Due to be released in early July, the CMS will likely propose a 50 percent cut to the technical component of mammography reimbursement in the 2018 Medicare Physician Fee Schedule (MPFS) proposed rule. According to industry experts, cutting down mammography reimbursements could potentially drive down access to a mammography. As a result, imaging organizations are raising questions about outdated reimbursement formulas in an effort to prevent the cuts from happening.
The Relative Value Scale Update Committee recommended splitting the technical component relative value units (RVUs) for mammography studies in the 2017 proposed MPFS rule, but it was removed in the final rule. The CMS quoted that there was a need for further review. However, industry experts expect the cutback to make it into at least the proposed rule for 2018.

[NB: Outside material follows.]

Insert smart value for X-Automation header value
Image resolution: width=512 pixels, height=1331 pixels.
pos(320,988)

According to Bob Still, executive director of the Radiology Business Management Association (RBMA), if the cut makes it through the comment stage, it could drive down access to mammography especially at small providers. Small providers may pull away from some of their site offerings for mammography, which could have a damaging impact on mammography services. The proposed cuts may even stop investments, scaring practices that are thinking of adding an imaging center or upgrading their current equipment.

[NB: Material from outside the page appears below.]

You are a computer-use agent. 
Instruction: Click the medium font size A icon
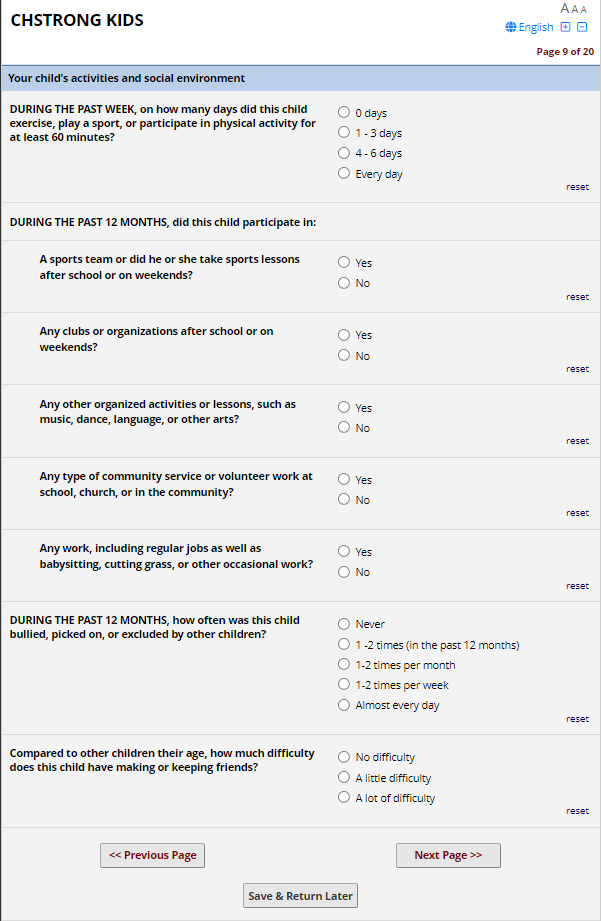tap(575, 9)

Fortunately, RBMA and other imaging advocates are on the case. Still clarified “We’re aligned with other industry organizations and we’ve worked closely with the College of Radiology.” The RBMA and other leading industry organizations have been submitting data to the CMS for years, because reimbursements are driven by formulas – this formula they believe is using old data.
In fact, the CMS may be relying on data from 2008, which is considered a lifetime ago in the fast-paced world of imaging technology. According to a brief from the Office of the National Coordinator for Health Information Technology, only nine percent of non-federal hospitals had fully implemented electronic medical records (EMR) in 2008. However, today, almost 97 percent of hospitals have implemented certified EMRs, at an average outlay between $15,000 and $75,000 per care provider.
According to Still, you don’t have to go too far to look at all the new costs we have today to recognize that some of the information technology related to image storage may not be up to date in those formulas. Moving forward, RMBA alongside other industry organizations are working to make sure CMS has the most up to date data, so the formulas will produce the correct reimbursements.
The 2018 MPFS proposed rule is expected in early July and the final rule is generally issued around the beginning of November. With the 2018 MPFS proposed rule imminent, radiologists should use this time to go back and review both direct and indirect costs and other expenses related to mammography programs. If the proposed rule is issued by the CMS, it’s essential to have those numbers on hand to drive the point home that the data is out of date.